Design, synthesis and evaluation of novel thienopyrimidine-based agents bearing diaryl urea functionality as potential inhibitors of angiogenesis
- Eur J Med Chem. 2021 Jan 1:209:112942. doi: 10.1016/j.ejmech.2020.112942.
- 1. Department of Medicinal Chemistry, Faculty of Pharmacy, Tehran University of Medical Sciences, Tehran, Iran.
- 2. Genetics Department, Breast Cancer Research Center, Motamed Cancer Institute, ACECR, Tehran, Iran.
- 3. Drug Design and Development Research Center, The Institute of Pharmaceutical Sciences (TIPS), Tehran University of Medical Sciences, Tehran, Iran.
- 4. Department of Chemistry, Vali-e-Asr University of Rafsanjan, 77176, Rafsanjan, Iran.
- 5. Genetics Department, Breast Cancer Research Center, Motamed Cancer Institute, ACECR, Tehran, Iran. Electronic address: [email protected].
- 6. Department of Medicinal Chemistry, Faculty of Pharmacy, Tehran University of Medical Sciences, Tehran, Iran; Drug Design and Development Research Center, The Institute of Pharmaceutical Sciences (TIPS), Tehran University of Medical Sciences, Tehran, Iran. Electronic address: [email protected].

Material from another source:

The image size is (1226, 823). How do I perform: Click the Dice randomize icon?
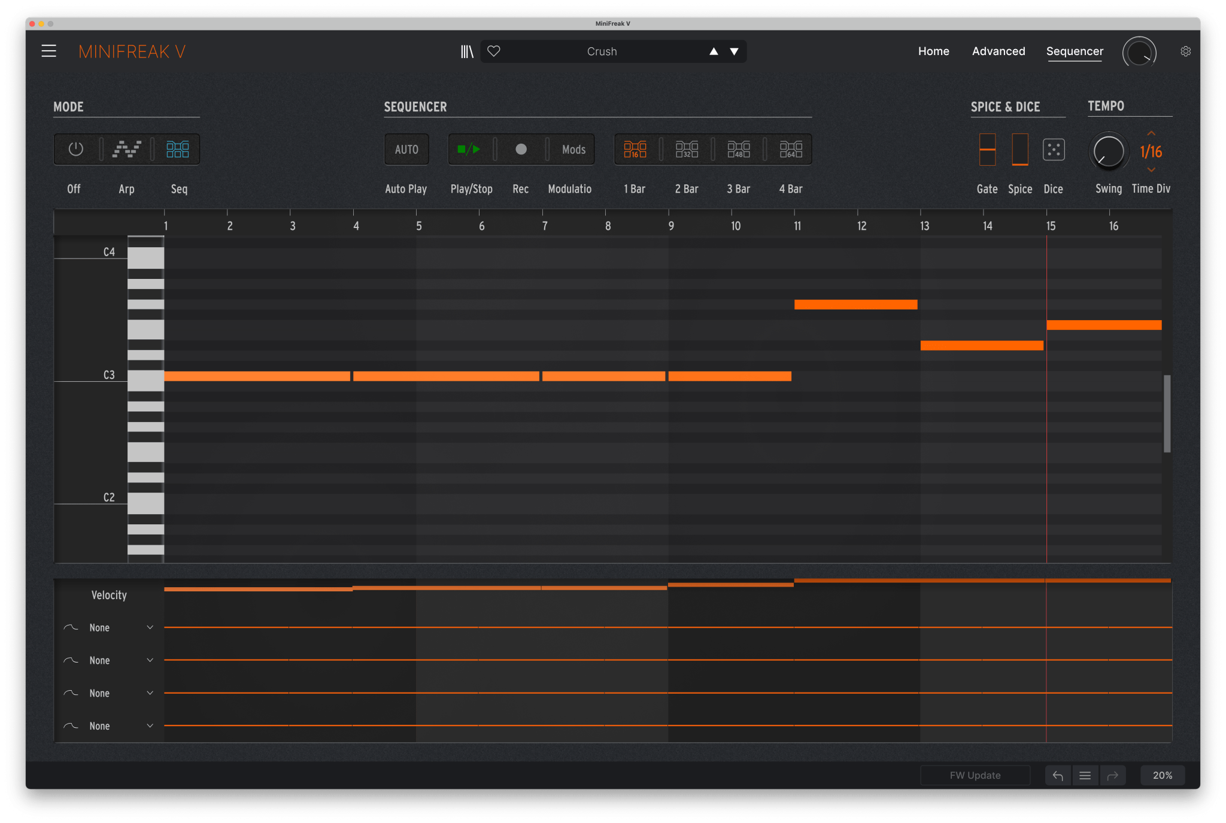click(1053, 150)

Inhibition of angiogenesis is a promising strategy for the treatment of Cancer. Herein, we describe the design and synthesis of thieno[2,3-d]pyrimidine-1,3,4-thiadiazole-aryl urea derivatives 11a-m to evaluate their efficacy in the chick chorioallantoic membrane (CAM) assay. Among target agents, 11i had a considerable activity against prostate Cancer cell line, PC3 (IC50 = 3.6 μM). Moreover, induction of Apoptosis, good inhibitory activity against the growth of capillary blood vessels, and inhibition of VEGFR-2 phosphorylation were noticeable parameters which convinced us that 11i could be considered as a promising candidate for the discovery of novel drugs to treat tumors, particularly prostate Cancer.